Em entrevista concedida na manhã desta segunda-feira (2) à TV Pajuçara, o coordenador da Defesa Civil de Alagoas, Coronel Moisés Melo, detalhou o cenário encontrado após visita técnica à cidade.
“Estivemos in loco ontem e conseguimos observar o dano público que foi causado. Choveu o dobro do que era esperado para o mês, o correspondente a dois meses em apenas dois dias”, afirmou.
De acordo com o coordenador, o município deve oficializar ainda nesta segunda-feira o decreto de situação de emergência. A medida permitirá maior agilidade na contratação de serviços emergenciais e facilitará o acesso a recursos estaduais e federais para a recuperação das áreas atingidas.
As equipes do Governo do Estado permanecem em Piranhas para avaliar a extensão dos prejuízos e definir as ações prioritárias. Segundo Moisés Melo, a determinação do governador Paulo Dantas é garantir todo o suporte necessário ao município.

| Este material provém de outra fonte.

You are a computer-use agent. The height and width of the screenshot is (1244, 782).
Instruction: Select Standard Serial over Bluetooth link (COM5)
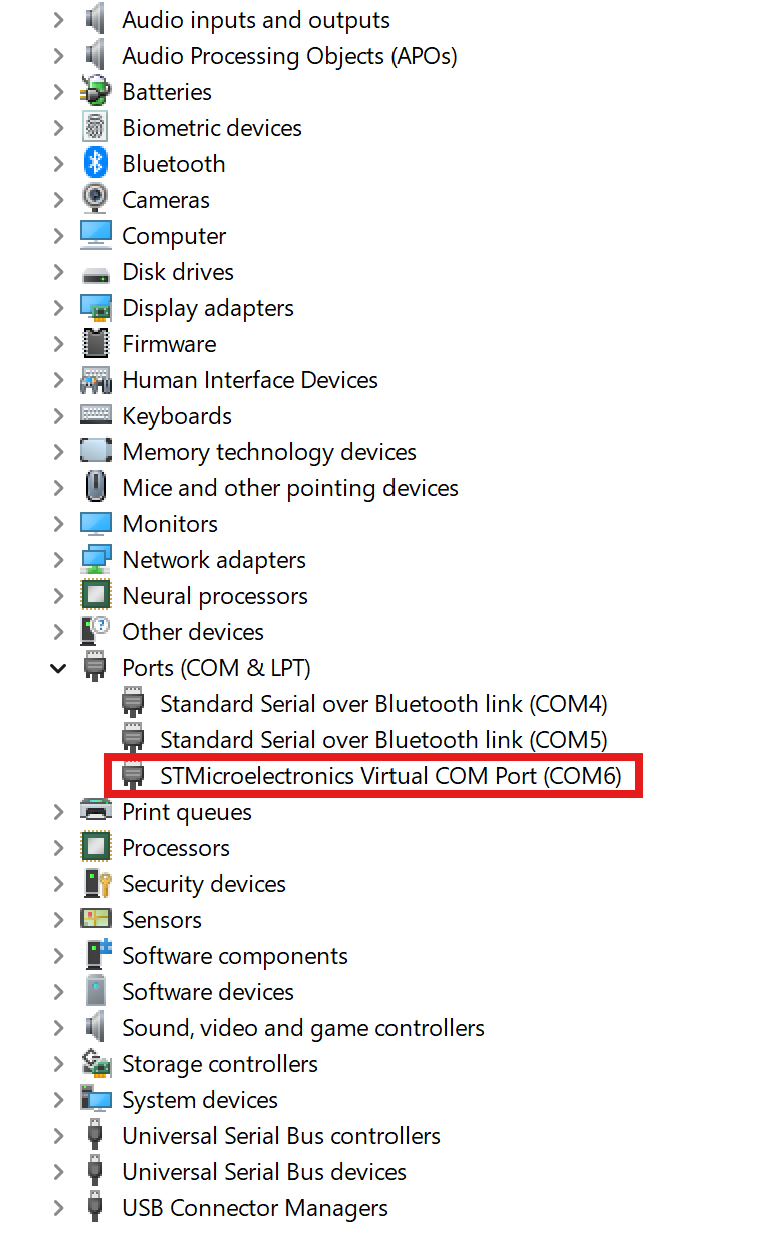(384, 740)
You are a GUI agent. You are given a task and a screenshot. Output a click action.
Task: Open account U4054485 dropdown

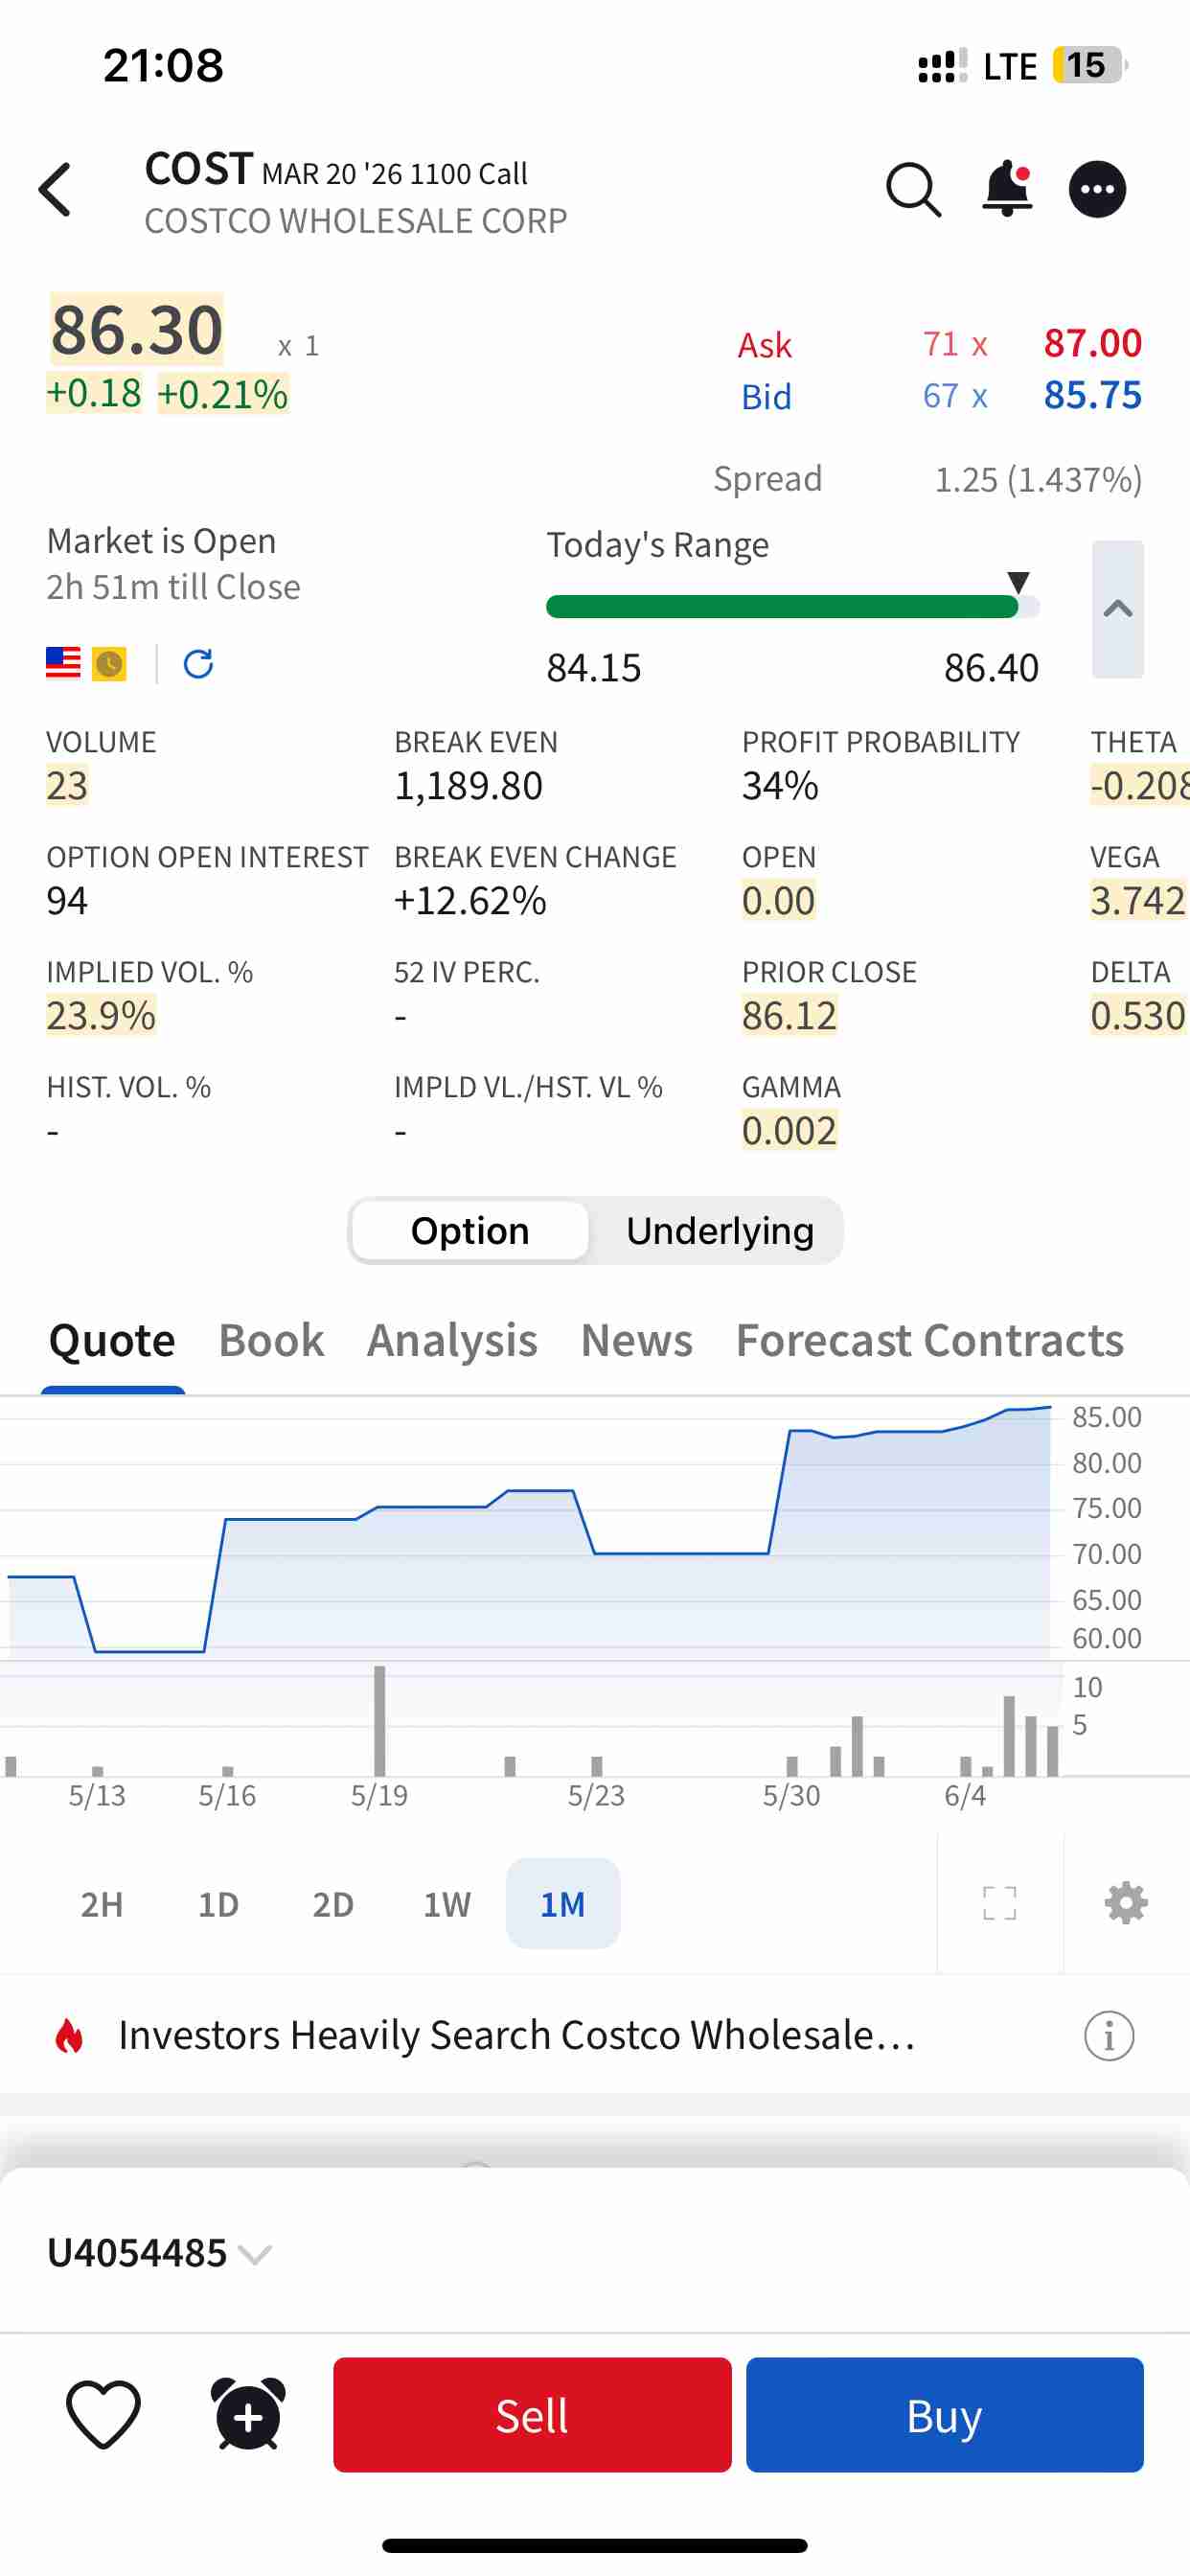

“A orientação do próprio governador Paulo Dantas é de dar toda estrutura necessária, inclusive as equipes do governo do Estado estão em Piranhas para avaliar todos os problemas causados, para poder restabelecer o município o mais rápido possível”, destacou.
Apesar da intensidade da chuva e dos danos estruturais registrados, o número de desalojados é considerado baixo até o momento. A Defesa Civil segue monitorando a região e acompanhando as condições climáticas, enquanto a prefeitura organiza o levantamento oficial dos prejuízos para encaminhamento aos órgãos competentes.
A forte chuva atingiu área urbana e destruiu parte do Centro Histórico de Piranhas. Um trecho da ponte que liga o município alagoano a Canindé do São Francisco, em Sergipe, cedeu, obrigando motoristas e motociclistas a buscarem rota alternativa. Além disso, de acordo com a Defesa Civil estadual, cerca de 20 pessoas estão desabrigadas e foram acolhidas no Centro Municipal de Convivência.